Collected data
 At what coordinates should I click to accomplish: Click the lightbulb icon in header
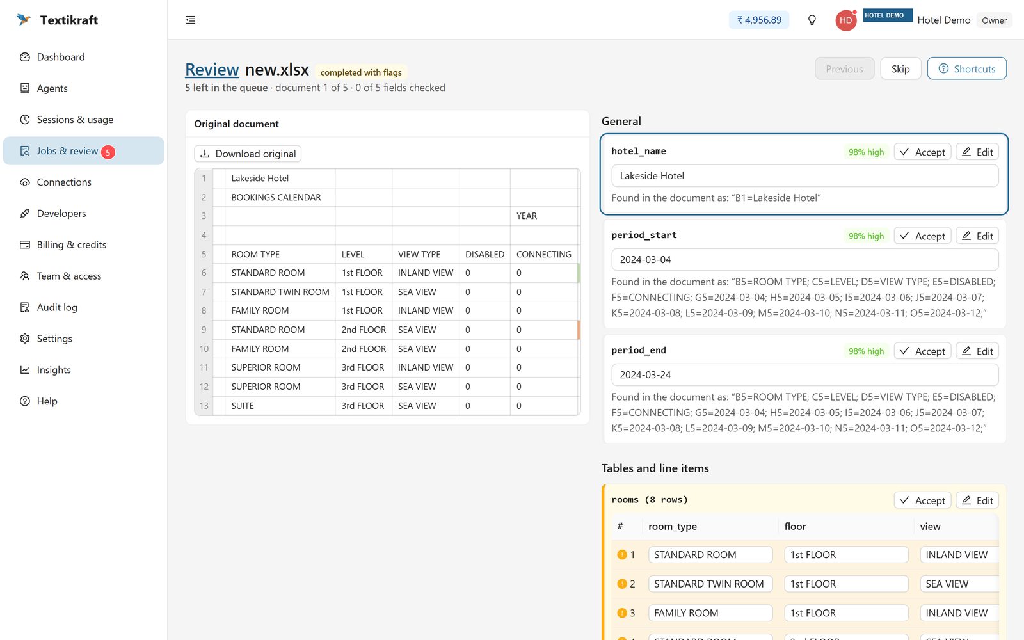click(x=812, y=20)
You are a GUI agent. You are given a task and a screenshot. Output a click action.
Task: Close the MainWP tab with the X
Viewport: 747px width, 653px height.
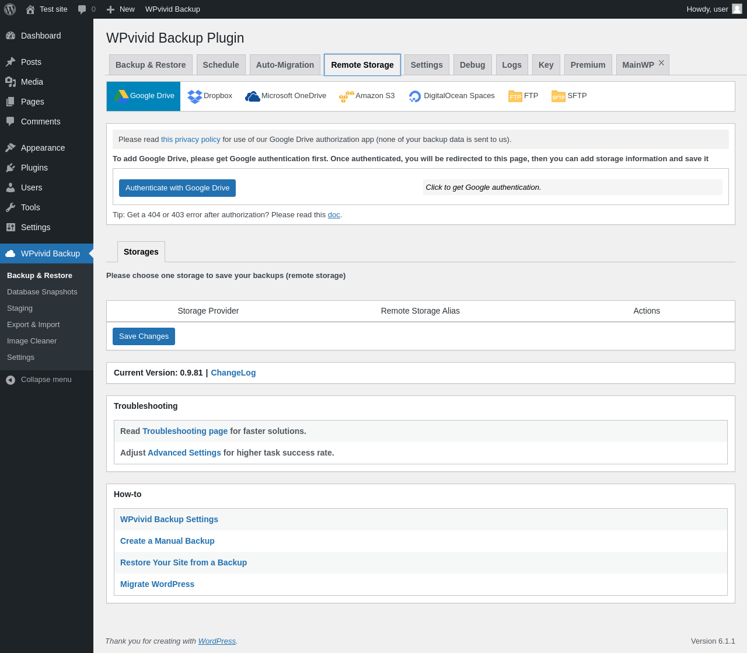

§ WHAT THIS TASK INVOLVES: A verbatim reproduction of each entry is expected, with every picture omitted.

§ FINAL ANSWER:
 At what coordinates should I click to accomplish: Click the lightbulb icon in header
click(x=812, y=20)
You are a GUI agent. You are given a task and a screenshot. Output a click action.
Task: Close the MainWP tab with the X
Viewport: 747px width, 653px height.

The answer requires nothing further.